TASK REQUIREMENTS: Reproduce word for word the stretch of the passage on Hou's films from "Given American ideology's" through "while depicting character.".

Hou's style has progressed over the years, becoming more formal and minimalistic. While
this development can be seen throughout the course of his films, he made a large leap in
this direction in The Puppetmaster. It's zenith so far is Hou's latest work, The
Flowers of Shanghai. I personally prefer Hou's earlier works like The Time to Live
and the Time to Die and Dust in the Wind. While Hou's early films are less
intellectually ambitious, their more autobiographical nature and less rigid form make for
much more affecting films.
Given American ideology's emphasis on individuality, this country's filmmakers put the
camera's focus on the character above all else. Hou, however, with his careful framing,
long takes and long shots accentuates space and environment while depicting character.
This greater sense of place shows how characters are inextricably bound to their
surroundings which contribute as much to who and what they are as their own actions. In Dust
in the Wind, for example, in one take, long shot with no camera movement, Hou shows us
some old men sitting on the front steps of a house during a sudden electrical black out. A
loud bang comes from within the house puzzling the men. The wife of the house hysterically
enters frame left and rushes up the steps inside. We hear her talking to old Grandpa, who
appears in the doorway cursing about how he mistook a firecracker for a candle. Not only
is this funny, but it feels more real as Hou keeps us detached in our role of observer yet
involved in caring for what happens to these people.

SUPPLIED INFORMATION:
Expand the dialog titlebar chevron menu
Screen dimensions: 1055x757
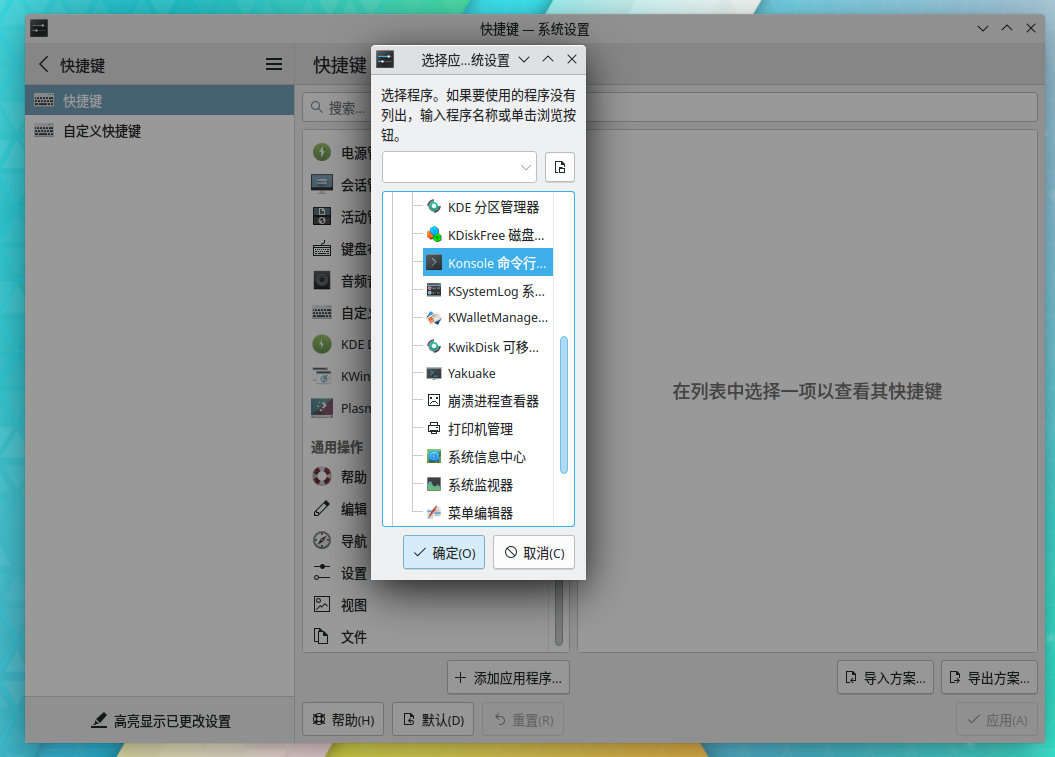coord(523,59)
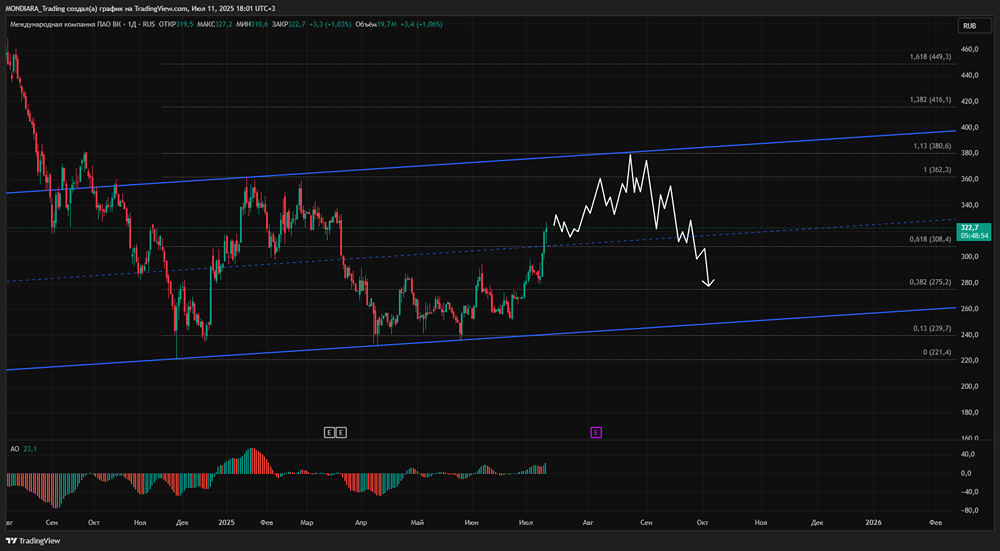The image size is (1000, 551).
Task: Click the chart header text with TradingView.com
Action: (x=140, y=7)
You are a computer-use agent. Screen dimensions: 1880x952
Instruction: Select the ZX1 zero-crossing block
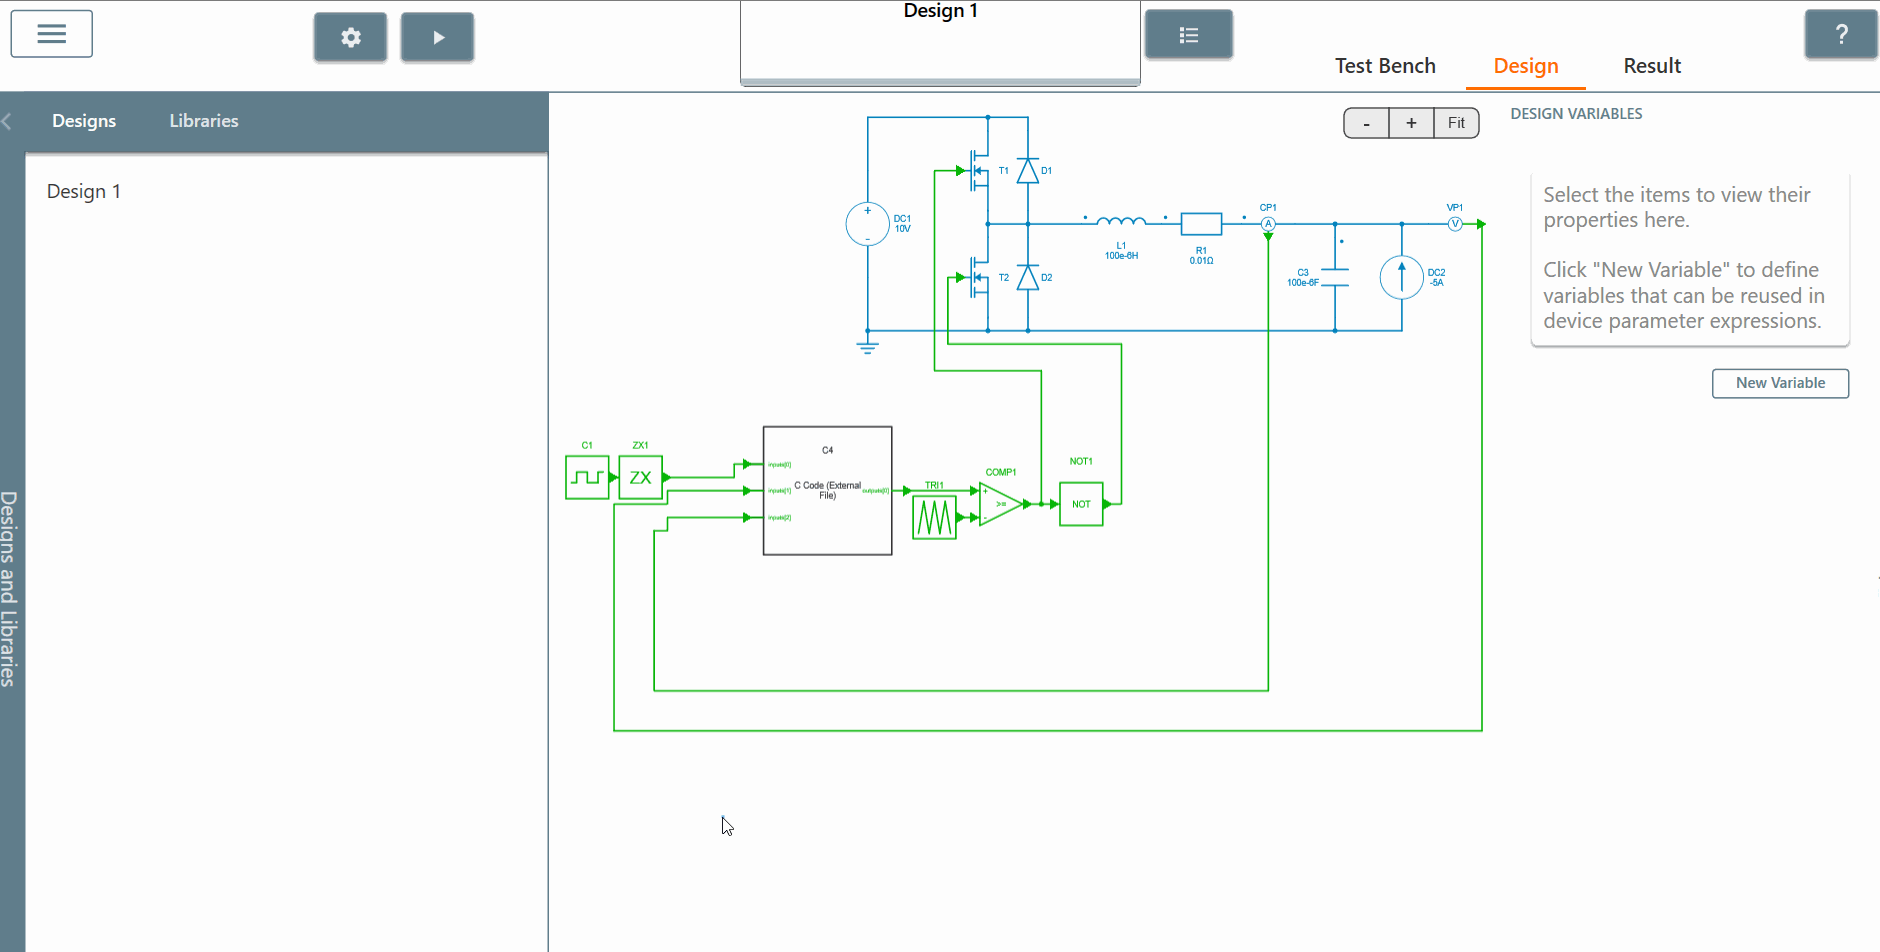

CORRECT RESULT:
Given American ideology's emphasis on individuality, this country's filmmakers put the
camera's focus on the character above all else. Hou, however, with his careful framing,
long takes and long shots accentuates space and environment while depicting character.